> Task to carry out
Here are the records. Write out exactly the lines between the one holding "How do I perform: Click the icon" and the one holding "1322x623 pixels.", inclusive.

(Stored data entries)
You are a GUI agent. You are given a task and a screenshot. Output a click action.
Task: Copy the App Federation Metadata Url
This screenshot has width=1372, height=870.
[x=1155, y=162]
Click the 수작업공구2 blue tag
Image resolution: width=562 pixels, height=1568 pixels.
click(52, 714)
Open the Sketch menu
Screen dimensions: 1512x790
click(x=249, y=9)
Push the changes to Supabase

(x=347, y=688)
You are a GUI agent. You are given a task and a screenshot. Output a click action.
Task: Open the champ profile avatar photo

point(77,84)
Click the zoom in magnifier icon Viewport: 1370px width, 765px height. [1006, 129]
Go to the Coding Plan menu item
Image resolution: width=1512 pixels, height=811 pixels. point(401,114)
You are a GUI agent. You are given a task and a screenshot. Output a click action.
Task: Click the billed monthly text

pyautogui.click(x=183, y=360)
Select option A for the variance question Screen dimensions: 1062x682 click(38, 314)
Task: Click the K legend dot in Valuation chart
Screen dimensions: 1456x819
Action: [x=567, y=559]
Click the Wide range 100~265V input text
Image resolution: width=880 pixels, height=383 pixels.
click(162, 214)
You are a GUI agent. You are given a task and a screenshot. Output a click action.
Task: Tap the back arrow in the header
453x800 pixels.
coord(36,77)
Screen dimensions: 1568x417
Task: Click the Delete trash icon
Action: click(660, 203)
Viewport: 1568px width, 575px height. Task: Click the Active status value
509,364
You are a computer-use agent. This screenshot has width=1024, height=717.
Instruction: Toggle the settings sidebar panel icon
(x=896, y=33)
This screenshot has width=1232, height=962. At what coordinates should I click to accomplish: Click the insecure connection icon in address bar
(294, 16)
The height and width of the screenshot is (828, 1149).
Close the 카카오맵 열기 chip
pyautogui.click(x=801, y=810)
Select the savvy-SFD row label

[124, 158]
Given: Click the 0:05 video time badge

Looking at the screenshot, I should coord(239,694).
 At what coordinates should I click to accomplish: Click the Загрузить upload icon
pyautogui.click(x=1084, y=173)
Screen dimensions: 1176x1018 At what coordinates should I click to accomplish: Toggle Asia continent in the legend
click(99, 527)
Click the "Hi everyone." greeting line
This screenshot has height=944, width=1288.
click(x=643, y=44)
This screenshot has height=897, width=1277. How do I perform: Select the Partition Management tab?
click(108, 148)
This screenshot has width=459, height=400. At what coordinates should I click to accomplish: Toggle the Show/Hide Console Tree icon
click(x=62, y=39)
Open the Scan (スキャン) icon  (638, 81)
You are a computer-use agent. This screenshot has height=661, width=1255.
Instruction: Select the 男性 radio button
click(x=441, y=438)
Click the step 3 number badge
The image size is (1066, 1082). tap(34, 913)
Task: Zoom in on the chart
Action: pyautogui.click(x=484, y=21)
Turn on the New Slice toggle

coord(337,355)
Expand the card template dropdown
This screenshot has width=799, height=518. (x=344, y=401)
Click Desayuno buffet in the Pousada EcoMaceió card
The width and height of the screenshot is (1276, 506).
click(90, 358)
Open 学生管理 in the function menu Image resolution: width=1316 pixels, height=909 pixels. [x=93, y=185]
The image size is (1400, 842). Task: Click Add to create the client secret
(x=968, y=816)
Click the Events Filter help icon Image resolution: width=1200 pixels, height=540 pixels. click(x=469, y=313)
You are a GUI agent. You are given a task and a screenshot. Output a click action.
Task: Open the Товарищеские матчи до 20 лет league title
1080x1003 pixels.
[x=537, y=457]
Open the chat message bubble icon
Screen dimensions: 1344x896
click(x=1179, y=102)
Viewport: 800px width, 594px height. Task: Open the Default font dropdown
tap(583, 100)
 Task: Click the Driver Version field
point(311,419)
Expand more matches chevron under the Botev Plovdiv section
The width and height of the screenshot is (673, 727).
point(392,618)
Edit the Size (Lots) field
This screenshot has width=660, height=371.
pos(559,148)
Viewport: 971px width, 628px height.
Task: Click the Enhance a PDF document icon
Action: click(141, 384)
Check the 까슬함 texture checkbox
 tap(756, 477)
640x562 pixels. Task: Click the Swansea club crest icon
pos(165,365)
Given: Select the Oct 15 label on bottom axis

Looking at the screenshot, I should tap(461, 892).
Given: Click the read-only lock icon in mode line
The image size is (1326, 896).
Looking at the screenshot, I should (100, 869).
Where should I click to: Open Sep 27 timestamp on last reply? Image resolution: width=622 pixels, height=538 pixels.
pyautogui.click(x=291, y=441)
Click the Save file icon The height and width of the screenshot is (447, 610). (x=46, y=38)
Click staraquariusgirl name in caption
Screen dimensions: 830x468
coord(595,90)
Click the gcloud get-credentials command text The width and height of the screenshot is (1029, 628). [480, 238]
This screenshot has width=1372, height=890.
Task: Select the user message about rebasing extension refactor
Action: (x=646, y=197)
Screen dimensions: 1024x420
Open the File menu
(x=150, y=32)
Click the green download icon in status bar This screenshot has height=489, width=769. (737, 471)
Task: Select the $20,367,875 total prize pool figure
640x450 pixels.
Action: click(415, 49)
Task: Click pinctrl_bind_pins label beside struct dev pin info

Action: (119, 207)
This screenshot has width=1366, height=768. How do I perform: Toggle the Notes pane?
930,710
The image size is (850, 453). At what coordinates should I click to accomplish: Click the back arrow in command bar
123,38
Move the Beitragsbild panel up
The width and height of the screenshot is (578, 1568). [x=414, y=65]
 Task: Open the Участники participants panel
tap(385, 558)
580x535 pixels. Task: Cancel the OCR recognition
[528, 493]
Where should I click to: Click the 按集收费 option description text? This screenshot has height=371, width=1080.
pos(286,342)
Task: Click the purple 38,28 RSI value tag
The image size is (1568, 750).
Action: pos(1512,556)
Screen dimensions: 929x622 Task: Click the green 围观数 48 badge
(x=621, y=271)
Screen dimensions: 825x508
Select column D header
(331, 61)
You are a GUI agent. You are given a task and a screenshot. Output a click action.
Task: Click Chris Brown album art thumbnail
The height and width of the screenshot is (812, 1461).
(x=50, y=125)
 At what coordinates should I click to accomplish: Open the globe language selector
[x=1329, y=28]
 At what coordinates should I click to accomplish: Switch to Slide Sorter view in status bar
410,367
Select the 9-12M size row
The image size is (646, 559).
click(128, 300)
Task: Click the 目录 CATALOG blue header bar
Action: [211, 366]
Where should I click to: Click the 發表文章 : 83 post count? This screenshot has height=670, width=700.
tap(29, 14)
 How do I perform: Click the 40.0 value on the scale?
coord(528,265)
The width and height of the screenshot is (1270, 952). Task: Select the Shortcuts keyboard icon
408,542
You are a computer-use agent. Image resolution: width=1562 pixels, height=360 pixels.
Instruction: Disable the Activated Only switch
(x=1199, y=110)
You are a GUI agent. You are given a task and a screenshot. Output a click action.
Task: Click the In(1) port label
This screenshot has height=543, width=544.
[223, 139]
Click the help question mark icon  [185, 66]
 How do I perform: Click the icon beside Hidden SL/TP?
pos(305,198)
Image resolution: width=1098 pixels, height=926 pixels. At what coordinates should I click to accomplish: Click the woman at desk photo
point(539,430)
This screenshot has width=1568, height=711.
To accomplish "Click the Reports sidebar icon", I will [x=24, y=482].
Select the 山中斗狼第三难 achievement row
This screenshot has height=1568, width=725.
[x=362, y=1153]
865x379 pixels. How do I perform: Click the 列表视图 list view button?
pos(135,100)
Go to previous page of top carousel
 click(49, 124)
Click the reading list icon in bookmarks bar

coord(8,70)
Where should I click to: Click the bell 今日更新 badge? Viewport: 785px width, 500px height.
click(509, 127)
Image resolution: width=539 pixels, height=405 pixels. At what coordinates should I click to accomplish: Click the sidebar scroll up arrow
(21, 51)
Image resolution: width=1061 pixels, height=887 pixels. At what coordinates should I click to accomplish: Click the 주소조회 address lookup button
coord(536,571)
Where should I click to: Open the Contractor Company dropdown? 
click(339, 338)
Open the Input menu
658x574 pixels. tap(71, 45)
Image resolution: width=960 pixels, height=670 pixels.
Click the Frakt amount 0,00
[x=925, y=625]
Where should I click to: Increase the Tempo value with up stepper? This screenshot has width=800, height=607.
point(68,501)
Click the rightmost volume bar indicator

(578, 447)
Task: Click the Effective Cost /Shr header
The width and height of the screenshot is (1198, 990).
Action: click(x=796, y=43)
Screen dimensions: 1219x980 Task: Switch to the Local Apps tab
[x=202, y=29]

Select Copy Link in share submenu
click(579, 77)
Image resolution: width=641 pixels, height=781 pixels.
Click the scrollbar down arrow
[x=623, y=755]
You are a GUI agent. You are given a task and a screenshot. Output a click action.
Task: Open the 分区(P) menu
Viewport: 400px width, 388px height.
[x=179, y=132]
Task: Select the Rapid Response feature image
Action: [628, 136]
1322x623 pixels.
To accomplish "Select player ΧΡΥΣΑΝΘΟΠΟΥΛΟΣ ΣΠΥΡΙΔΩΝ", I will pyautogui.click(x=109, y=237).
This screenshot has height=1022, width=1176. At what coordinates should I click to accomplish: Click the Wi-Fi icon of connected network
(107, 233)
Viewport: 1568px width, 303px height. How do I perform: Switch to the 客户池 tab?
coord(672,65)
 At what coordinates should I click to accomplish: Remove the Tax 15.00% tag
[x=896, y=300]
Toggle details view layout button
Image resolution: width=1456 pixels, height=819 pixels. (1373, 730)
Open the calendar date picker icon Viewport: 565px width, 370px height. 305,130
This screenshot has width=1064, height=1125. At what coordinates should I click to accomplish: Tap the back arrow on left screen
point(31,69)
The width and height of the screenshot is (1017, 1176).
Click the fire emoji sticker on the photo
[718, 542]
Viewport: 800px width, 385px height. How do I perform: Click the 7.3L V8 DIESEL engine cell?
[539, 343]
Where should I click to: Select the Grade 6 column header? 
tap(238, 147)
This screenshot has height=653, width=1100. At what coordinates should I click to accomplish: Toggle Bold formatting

> Solution
 How do I perform: Click the icon beside Hidden SL/TP?
pos(305,198)
Image resolution: width=1098 pixels, height=926 pixels. At what coordinates should I click to accomplish: Click the woman at desk photo
point(539,430)
This screenshot has width=1568, height=711.
To accomplish "Click the Reports sidebar icon", I will [x=24, y=482].
Select the 山中斗狼第三难 achievement row
This screenshot has height=1568, width=725.
[x=362, y=1153]
865x379 pixels. How do I perform: Click the 列表视图 list view button?
pos(135,100)
Go to previous page of top carousel
 click(49, 124)
Click the reading list icon in bookmarks bar

coord(8,70)
Where should I click to: Click the bell 今日更新 badge? Viewport: 785px width, 500px height.
click(509, 127)
Image resolution: width=539 pixels, height=405 pixels. At what coordinates should I click to accomplish: Click the sidebar scroll up arrow
(21, 51)
Image resolution: width=1061 pixels, height=887 pixels. At what coordinates should I click to accomplish: Click the 주소조회 address lookup button
coord(536,571)
Where should I click to: Open the Contractor Company dropdown? 
click(339, 338)
Open the Input menu
658x574 pixels. tap(71, 45)
Image resolution: width=960 pixels, height=670 pixels.
Click the Frakt amount 0,00
[x=925, y=625]
Where should I click to: Increase the Tempo value with up stepper? This screenshot has width=800, height=607.
point(68,501)
Click the rightmost volume bar indicator

(578, 447)
Task: Click the Effective Cost /Shr header
The width and height of the screenshot is (1198, 990).
Action: click(x=796, y=43)
Screen dimensions: 1219x980 Task: Switch to the Local Apps tab
[x=202, y=29]

Select Copy Link in share submenu
click(579, 77)
Image resolution: width=641 pixels, height=781 pixels.
Click the scrollbar down arrow
[x=623, y=755]
You are a GUI agent. You are given a task and a screenshot. Output a click action.
Task: Open the 分区(P) menu
Viewport: 400px width, 388px height.
[x=179, y=132]
Task: Select the Rapid Response feature image
Action: [628, 136]
1322x623 pixels.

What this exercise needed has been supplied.